What’s new on multiplication?

So far all methods of multiplying numbers of \(n\) digits take a time of the order of \(n(\log n) f(n)\) with \(f(n)\) being a function tending to infinity with \(n\) slower than \(\log n\). A conjecture of Schönhage and Strassen states that any multiplication method will need at least \(n(\log n)\). An algorithm for multiplying precisely in time of the order of \(n(\log n)\) has just been published. We already know how to multiply! This month we have learned how to multiply efficiently.

The authors are David Harvey of the University of New South Wales in Sydney and Joris Van Der Hoeven of the Laboratoire d’informatique de l’École polytechnique. We comment today on their feat.

It is surprising that the new method is so enormously complicated. There remains the daunting task of simplifying it.

Joris Van Der Hoeven
David Harvey

This is a giant step in the solution of one of the basic questions of mathematics that has been pending for millennia. The usual algorithm, which we learned at school, takes a time of the order of \(n^2\). But computers have long since used the primitive method only for multiplying small numbers. To multiply large numbers they use free implementations (GNU Multiple Precision Arithmetic Library) of the second Schönhage-Strassen algorithm dating from 1971. This algorithm multiplies in a time of the order of \(n(\log n)(\log\log n)\).

Schönhage and Strassen in 1971 already conjectured that the time actually needed must be \(n\log n\), (the time needed to perform a fast Fourier transform operation on the data of the problem). If this conjecture is true, we have the definitive algorithm from the point of view of theoretical efficiency.

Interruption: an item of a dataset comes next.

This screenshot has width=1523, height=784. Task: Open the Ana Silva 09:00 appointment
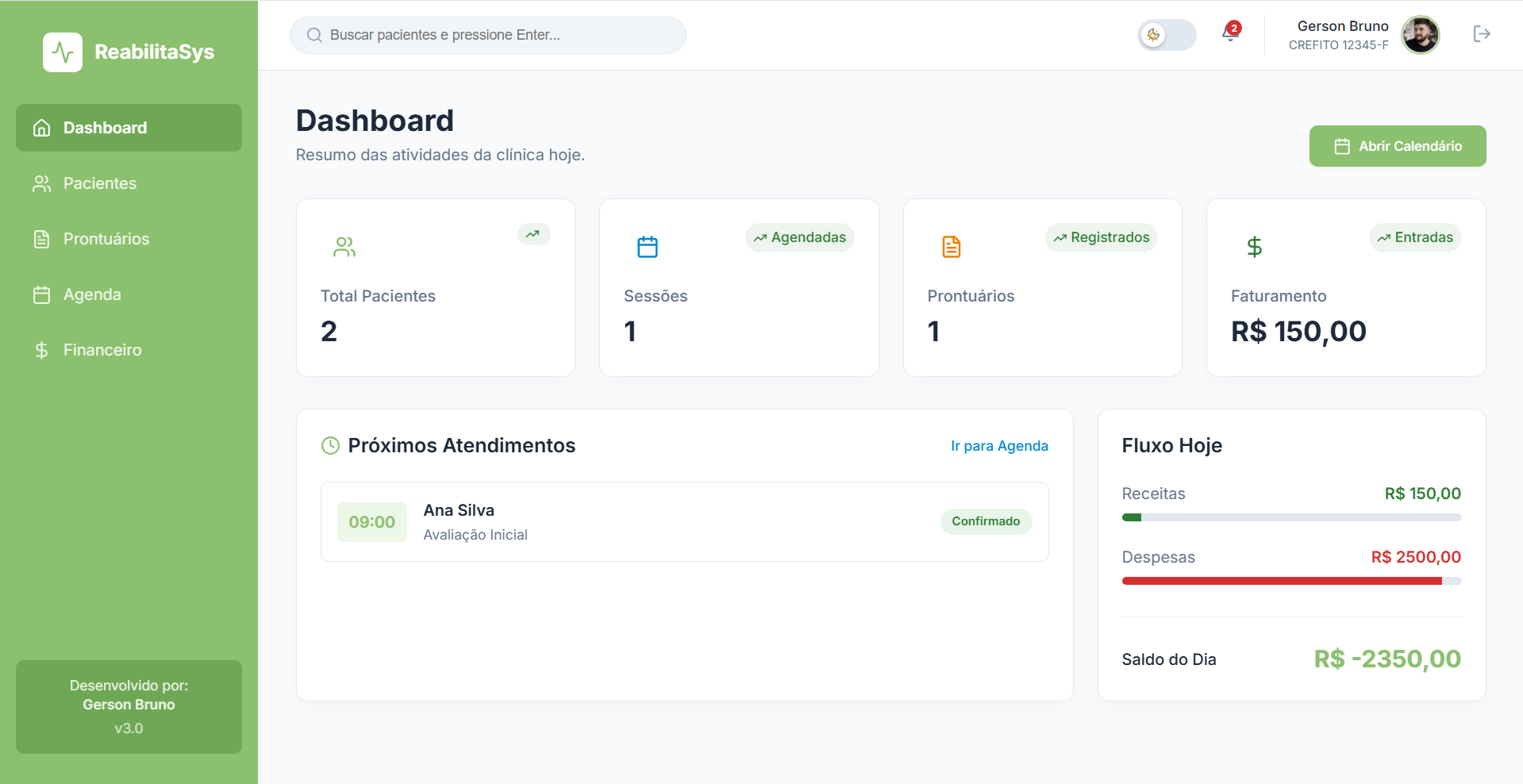685,522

We must explain at this point the difficulty of proving that we really need a time of the order \(n\log n\). It is one thing to imagine an algorithm and to study concretely how long this algorithm takes (this is what has just been done). It is quite another to imagine a task in the abstract (in this case multiplying two numbers) and to prove that any method that performs it will take some time (in this case \(n\log n\)). The difficulty is that we don’t know what the algorithm is.

General idea of algorithms for multiplication

Our problem is to multiply integers. We are interested in algorithms that do this as quickly as possible. This depends on the size of the numbers. So we make the problem precise and what we want is to multiply numbers of \(n\) digits and what we are really interested in is how complicated the task becomes as \(n\) increases. We measure this complication by giving an idea of how the time needed to perform the task grows.

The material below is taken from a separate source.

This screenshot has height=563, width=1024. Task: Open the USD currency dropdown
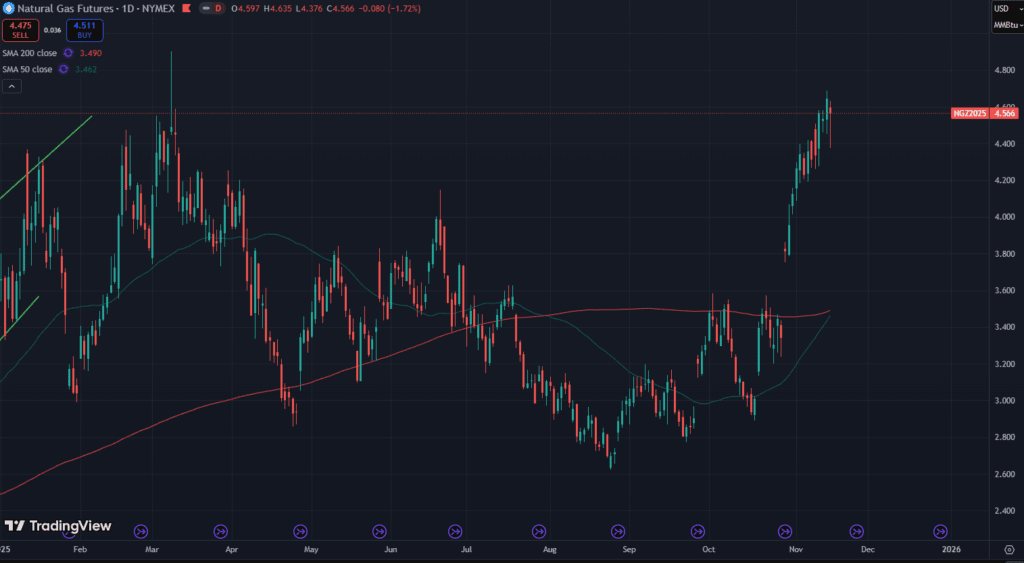point(1003,9)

The algorithm we learned at school is very suitable for numbers of a few digits. But there are better methods. All these methods have some common characteristics that we are going to analyse:

Recurrence

All these methods reduce the product of the two \(n\) digits to a certain number of products of smaller numbers.

For example, the usual method reduces the product to \(n^2\) products of one-digit numbers. Then the results must be properly summed, but this is a relatively minor task. Then if \(M(n)\) denotes the time needed to multiply two numbers of \(n\) digits we get $$M(n)<n^2 M(1).$$ This is general, any method gives us a recurrence that allows us to then give a bound on \(M(n)\). In this case, for the usual algorithm, \(M(n)\) is of order \(n^2\).

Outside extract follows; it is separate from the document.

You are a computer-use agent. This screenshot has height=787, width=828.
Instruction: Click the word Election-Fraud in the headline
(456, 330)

We have already seen in another post: Multiplication is easier than you think, how Karatsuba’s algorithm reduces the product of two numbers of \(n\) digits to three products of numbers of \(n/2\) digits and a remainder due to the sums with which $$M(n)<3M(n/2)+ an$$ which allows, reiterating the process, to obtain any product in a time \(n^{1.58496}\) much faster than usual.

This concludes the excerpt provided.